WHILE his comments certainly aren’t media-friendly, the boxer is entitled to freedom of speech, writes Lori Anderson
A petition calling for Tyson Fury to be removed from the BBC Sports Personality of the Year shortlist has accrued 63,000 supporters. Picture: Getty ImagesA petition calling for Tyson Fury to be removed from the BBC Sports Personality of the Year shortlist has accrued 63,000 supporters. Picture: Getty Images
A petition calling for Tyson Fury to be removed from the BBC Sports Personality of the Year shortlist has accrued 63,000 supporters. Picture: Getty Images

Traditionally the BBC Sports Personality of the Year award is a large silver television camera mounted on a deep black wooden plinth but this year there is an appetite for a touch of decorative renovation. Thousands of people have now launched a petition to see it recast as a solid silver boxing glove, not so that it can be presented to the boxer Tyson Fury, the new heavyweight champion of the world, but so that he can have some common sense biffed into him.
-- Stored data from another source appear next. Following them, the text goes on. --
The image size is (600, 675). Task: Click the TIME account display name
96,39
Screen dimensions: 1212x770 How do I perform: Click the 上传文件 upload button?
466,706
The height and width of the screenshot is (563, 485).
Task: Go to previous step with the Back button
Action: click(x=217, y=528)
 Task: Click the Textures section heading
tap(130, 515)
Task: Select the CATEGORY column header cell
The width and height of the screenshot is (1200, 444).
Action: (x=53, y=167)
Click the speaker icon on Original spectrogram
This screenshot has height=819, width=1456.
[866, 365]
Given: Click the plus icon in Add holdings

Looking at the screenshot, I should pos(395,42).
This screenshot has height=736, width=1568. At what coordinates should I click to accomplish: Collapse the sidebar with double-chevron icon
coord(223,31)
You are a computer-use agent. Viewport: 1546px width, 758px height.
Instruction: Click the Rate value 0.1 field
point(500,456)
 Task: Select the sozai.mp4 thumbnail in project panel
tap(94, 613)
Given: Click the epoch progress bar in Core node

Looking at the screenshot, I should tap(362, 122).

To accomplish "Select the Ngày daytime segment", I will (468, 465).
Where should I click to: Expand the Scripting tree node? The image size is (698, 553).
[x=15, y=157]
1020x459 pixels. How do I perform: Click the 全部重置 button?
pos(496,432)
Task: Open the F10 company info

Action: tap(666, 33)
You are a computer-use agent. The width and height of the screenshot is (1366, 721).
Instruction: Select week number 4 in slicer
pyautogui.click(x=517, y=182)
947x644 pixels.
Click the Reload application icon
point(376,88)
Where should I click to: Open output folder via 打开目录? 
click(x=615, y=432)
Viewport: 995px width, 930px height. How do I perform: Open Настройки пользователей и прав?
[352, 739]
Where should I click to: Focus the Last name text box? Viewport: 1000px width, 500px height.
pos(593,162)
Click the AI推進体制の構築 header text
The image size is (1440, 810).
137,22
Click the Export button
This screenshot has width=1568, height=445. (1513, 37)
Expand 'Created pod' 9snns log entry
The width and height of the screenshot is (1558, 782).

I’m joking of course, they want to keep the trophy and dump Fury as one of the dozen nominees.

In the red corner, their cheeks flushed scarlet with incandescent outrage, stands a party composed of Alice Arnold, the wife of Clare Balding, the BBC sports commentator, the Labour MP Chris Bryant and Scott Cuthbertson, an LGBT campaigner who started the petition to have Fury removed from the shortlist.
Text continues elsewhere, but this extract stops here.